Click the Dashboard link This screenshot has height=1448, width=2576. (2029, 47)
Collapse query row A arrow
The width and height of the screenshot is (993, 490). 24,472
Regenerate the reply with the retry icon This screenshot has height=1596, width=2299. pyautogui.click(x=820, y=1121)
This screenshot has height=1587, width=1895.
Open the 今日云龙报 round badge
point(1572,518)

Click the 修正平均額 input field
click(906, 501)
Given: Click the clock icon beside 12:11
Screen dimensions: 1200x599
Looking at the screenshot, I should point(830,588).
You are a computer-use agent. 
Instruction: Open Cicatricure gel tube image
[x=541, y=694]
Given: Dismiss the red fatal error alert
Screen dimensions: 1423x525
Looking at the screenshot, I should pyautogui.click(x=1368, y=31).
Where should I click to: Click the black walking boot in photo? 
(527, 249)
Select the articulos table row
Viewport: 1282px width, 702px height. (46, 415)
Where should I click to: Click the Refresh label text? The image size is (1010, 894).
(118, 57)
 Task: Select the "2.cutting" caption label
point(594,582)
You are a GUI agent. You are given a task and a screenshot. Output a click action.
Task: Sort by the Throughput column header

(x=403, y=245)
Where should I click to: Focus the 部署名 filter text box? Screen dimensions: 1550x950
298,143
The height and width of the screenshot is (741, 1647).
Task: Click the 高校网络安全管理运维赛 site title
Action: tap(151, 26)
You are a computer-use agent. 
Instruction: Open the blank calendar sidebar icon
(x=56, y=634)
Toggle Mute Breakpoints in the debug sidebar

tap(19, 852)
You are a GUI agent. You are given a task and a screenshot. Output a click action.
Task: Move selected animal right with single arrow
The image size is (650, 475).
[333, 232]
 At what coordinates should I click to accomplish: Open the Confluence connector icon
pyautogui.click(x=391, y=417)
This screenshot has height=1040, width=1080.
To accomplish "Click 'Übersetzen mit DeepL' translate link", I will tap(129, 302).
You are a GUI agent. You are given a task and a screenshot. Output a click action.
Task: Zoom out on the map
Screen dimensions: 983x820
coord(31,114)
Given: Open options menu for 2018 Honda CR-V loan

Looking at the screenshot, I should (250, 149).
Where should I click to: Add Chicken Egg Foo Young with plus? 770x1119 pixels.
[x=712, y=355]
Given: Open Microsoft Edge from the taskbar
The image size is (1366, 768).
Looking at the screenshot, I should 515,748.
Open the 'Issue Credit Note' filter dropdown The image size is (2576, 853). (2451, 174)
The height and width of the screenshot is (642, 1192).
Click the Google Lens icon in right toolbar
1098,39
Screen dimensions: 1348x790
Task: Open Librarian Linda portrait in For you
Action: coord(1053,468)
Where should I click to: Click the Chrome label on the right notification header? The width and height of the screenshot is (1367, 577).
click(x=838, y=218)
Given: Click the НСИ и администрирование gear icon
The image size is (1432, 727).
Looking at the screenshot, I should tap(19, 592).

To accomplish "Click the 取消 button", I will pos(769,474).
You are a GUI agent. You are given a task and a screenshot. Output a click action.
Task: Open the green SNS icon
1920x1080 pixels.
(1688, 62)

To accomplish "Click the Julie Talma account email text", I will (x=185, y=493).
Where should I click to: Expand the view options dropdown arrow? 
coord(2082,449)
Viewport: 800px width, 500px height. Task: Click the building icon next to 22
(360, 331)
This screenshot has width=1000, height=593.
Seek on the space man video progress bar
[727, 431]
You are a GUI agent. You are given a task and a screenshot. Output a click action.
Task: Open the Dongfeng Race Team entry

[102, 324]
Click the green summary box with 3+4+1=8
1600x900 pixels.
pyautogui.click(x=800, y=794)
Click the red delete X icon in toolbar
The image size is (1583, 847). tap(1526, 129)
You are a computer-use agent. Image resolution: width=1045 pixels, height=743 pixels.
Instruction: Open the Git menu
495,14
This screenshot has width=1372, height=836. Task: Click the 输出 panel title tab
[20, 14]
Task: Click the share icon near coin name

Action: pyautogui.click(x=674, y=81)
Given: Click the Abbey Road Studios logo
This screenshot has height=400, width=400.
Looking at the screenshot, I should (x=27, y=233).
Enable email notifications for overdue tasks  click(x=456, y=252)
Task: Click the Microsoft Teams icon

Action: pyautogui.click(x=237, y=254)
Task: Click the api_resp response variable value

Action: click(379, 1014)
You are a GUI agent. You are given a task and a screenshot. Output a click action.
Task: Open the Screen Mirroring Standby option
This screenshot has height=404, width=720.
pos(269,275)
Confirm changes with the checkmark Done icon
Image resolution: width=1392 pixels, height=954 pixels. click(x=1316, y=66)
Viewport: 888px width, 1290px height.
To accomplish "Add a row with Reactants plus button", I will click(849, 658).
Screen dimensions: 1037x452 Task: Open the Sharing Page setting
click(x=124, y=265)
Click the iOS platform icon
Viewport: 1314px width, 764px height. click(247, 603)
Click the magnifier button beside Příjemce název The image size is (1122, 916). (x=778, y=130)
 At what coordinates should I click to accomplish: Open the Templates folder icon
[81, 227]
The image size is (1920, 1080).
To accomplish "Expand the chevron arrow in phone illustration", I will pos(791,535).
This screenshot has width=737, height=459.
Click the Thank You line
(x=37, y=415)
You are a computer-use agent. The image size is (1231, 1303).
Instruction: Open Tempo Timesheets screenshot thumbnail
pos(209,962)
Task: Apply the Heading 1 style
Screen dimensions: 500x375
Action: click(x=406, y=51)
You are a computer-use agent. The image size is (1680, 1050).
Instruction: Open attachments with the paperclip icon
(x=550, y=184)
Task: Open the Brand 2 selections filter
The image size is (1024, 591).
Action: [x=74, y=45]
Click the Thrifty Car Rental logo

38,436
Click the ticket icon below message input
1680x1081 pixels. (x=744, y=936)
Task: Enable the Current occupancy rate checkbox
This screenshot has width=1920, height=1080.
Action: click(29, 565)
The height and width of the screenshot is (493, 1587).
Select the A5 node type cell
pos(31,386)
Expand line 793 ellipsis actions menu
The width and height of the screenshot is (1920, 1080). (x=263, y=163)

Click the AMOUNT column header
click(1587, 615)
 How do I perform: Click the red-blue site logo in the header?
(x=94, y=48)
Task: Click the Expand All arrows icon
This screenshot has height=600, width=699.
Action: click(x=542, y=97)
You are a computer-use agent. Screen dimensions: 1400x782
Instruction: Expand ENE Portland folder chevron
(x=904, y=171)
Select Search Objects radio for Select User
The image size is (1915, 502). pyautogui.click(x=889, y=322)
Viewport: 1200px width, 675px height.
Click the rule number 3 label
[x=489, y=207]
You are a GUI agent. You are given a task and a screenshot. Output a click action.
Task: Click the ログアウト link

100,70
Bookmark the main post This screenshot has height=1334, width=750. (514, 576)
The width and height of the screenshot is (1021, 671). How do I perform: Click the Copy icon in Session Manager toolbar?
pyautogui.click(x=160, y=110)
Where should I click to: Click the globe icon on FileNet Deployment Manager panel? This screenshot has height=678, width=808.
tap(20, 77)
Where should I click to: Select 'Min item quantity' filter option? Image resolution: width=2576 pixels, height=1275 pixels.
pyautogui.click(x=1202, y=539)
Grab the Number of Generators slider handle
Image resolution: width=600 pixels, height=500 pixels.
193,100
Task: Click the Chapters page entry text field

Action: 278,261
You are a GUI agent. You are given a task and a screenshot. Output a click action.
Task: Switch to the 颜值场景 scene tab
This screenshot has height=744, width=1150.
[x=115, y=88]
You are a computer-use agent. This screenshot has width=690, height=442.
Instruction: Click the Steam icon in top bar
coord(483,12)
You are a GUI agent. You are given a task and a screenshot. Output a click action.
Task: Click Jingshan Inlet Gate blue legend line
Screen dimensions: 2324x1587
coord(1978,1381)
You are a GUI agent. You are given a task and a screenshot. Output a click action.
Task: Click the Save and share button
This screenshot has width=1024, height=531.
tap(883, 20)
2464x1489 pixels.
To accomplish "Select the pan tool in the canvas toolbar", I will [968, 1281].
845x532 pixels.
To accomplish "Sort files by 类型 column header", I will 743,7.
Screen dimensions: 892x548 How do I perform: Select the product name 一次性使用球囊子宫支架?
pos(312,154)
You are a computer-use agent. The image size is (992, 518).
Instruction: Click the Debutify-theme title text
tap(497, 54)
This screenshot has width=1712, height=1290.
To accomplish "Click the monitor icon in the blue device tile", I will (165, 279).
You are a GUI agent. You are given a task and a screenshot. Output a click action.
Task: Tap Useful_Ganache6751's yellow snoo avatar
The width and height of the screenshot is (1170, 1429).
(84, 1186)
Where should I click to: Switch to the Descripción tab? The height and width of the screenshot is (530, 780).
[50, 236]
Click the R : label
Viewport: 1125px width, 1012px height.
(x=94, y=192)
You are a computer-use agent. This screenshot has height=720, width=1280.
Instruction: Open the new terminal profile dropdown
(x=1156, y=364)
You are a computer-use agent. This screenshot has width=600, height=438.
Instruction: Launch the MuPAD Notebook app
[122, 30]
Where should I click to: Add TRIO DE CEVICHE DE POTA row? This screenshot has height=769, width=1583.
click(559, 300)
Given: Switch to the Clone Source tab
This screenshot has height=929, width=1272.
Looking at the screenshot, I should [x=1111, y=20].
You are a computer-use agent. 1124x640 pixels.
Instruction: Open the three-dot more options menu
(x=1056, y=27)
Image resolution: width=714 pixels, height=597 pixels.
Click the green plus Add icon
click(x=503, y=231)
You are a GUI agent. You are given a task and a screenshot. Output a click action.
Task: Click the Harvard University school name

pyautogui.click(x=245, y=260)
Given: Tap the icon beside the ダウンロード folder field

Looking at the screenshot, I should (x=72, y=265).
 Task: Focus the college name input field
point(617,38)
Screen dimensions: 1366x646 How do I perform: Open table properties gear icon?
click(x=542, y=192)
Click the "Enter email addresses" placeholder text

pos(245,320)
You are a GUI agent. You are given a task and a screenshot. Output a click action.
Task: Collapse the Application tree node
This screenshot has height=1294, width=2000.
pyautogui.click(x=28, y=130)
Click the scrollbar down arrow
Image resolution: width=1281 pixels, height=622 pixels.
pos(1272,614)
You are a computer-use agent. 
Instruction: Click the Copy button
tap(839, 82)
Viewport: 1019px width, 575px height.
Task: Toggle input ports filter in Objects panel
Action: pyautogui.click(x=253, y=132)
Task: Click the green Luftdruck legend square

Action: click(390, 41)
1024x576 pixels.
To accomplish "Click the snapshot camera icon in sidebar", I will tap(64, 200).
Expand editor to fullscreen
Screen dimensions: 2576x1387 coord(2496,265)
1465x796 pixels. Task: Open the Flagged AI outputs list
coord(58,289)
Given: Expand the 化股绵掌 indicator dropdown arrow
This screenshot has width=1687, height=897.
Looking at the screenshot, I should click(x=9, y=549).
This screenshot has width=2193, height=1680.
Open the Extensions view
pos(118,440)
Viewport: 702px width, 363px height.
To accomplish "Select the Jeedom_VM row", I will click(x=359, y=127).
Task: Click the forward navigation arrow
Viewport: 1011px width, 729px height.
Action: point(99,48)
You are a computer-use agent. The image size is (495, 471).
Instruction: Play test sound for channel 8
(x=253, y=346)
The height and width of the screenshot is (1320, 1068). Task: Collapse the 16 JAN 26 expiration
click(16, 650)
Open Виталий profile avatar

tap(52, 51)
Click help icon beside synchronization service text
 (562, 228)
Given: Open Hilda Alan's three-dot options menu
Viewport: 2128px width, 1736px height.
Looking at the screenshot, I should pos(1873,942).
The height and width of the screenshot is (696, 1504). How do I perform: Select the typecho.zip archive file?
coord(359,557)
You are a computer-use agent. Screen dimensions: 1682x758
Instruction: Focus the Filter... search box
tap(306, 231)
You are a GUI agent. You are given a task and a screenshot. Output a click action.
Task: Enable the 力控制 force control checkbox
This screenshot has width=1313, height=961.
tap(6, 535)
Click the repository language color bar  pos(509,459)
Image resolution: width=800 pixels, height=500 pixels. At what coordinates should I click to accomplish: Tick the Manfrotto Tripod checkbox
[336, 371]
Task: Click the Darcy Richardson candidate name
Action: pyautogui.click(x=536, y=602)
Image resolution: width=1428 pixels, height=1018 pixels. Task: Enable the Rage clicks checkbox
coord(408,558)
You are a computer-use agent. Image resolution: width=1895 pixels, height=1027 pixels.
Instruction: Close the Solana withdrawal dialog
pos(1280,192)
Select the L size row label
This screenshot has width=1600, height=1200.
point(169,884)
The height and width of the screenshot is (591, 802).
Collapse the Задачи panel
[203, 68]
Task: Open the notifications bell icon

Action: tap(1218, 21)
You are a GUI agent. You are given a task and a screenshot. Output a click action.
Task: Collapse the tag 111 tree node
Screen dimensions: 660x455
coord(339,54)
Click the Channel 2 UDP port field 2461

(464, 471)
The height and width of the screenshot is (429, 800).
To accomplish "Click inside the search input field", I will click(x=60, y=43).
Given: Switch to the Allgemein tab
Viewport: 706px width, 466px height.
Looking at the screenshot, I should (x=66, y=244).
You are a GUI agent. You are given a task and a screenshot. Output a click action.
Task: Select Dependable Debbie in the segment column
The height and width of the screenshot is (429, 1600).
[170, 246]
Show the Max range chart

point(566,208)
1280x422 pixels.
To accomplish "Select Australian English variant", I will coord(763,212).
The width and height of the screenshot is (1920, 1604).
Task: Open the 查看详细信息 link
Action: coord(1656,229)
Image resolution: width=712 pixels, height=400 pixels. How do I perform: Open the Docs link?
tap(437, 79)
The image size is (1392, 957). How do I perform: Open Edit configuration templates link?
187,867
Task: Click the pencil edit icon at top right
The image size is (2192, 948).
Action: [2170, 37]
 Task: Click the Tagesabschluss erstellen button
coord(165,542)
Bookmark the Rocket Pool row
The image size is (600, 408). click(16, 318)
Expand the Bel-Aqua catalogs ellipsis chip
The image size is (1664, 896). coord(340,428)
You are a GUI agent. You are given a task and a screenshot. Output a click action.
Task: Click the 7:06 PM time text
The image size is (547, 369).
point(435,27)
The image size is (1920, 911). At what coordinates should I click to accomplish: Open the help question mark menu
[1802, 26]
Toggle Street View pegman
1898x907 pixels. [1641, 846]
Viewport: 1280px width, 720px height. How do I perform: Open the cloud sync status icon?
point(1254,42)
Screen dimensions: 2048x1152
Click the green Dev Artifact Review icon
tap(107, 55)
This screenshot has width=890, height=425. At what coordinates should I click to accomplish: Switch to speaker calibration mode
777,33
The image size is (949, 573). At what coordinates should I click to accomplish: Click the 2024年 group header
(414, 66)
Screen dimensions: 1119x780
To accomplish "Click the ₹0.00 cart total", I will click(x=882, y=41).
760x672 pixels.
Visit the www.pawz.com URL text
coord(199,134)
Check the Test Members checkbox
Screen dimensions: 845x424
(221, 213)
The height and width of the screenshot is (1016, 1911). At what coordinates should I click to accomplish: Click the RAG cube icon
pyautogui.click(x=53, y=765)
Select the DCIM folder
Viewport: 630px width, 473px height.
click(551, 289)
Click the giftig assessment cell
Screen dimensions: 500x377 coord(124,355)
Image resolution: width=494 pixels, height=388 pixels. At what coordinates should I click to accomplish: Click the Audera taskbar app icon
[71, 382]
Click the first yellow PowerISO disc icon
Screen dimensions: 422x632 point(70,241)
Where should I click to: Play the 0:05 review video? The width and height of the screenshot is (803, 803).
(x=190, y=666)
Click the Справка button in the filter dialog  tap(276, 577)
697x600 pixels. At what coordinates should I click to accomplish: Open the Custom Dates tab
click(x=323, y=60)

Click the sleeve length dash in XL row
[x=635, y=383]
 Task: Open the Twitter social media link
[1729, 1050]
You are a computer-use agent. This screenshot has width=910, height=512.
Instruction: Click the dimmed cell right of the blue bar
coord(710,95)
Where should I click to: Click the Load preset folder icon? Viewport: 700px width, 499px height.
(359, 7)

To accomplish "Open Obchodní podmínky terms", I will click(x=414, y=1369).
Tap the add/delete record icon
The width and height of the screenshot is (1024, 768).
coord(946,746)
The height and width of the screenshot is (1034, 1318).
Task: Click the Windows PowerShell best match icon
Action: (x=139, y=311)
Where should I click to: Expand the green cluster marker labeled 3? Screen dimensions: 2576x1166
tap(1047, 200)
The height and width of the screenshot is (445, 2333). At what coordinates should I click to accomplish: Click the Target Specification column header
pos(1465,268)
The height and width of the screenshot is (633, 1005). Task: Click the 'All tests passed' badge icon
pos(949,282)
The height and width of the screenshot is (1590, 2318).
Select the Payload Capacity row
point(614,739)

──────────────────────────────

TASK DETAILS:
Write out the items from the line containing "Screen dimensions: 892x548" through the line containing "tap(497, 54)" again, swapping "title text" for "heading text" and leaving everything else the same.

SOLUTION:
Screen dimensions: 892x548 How do I perform: Select the product name 一次性使用球囊子宫支架?
pos(312,154)
You are a computer-use agent. The image size is (992, 518).
Instruction: Click the Debutify-theme heading text
tap(497, 54)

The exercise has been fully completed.